Krystal also has another mission. After Lukas was born in 2012, she suffered four miscarriages before giving birth to Arabella in 2016. She told POPSUGAR, "I felt that these photos would be great to share with other mamas or women who are trying to have babies with an ostomy. There's not a lot out there about successful pregnancies or natural delivery. I wanted others to know that you can have a baby naturally despite having had surgery."
You shared a candid image of yourself from 10 years ago. Why is talking about mental health important to you?
K: “I remember every single moment that I’ve been consumed by a darkness that I haven’t known how to escape. Because of that, I am not afraid to ask for help. You should not be afraid to ask for help. What would you do for your friend or loved one if they were suffering? Would you comfort them, hug them, love them and be kind to them? Of course, you would. So why not do this for yourself? There is NO shame in seeing a counsellor. If you’re struggling (for whatever the reason) please know that they are the BEST people to help you find strategies for coping. Every counsellor is different and some won’t be a good fit. Don’t settle for somebody who’s not a match for you. Find your perfect match.”
What products do you recommend to other ostomates?
K: “I give credit to my friend Lisa (also an ostomate) for introducing me to lacy granny panties! They’re my favorite underwear and help my ostomy bag feel more secure and comfortable. They’re the best thing I own! My previous undies were cutting off the bag at the top, causing it to puff up.”
Every so often Krystal posts pictures of support garments for hernia prevention and even wears them under dresses.

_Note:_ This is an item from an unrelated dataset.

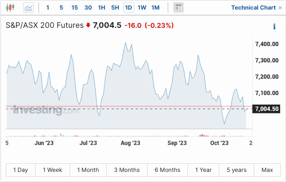This screenshot has height=182, width=286.
Task: Select the 5 minute interval
Action: click(62, 8)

She says “Hernia belts are a MUST" especially if you're pregnant, doing ANY fitness or sport, or new to having an ostomy.” She attended the Bowel of the Ball in Newcastle, Australia last August as the guest of honor, looking absolutely gorgeous in a red form-fitting, off-the-shoulder gown.
What inspires you in life?
K: “My family. They keep me going and inspire me to do more for a better world. I want to leave a legacy for them. I want my kids to be proud of me. I want them to see me all over the news, media, internet and say… “that’s my Bag Lady Mama!”
Mom life can be demanding, but throw in chronic illness, an ostomy, nursing school, and work — you’ve got yourself quite a handful. Without a doubt, we’re certain that your family is proud of you and we are too! You have brought so much needed positive awareness to ostomies, IBD, and mental health. From me to you Krystal, thanks for being so damn amazing!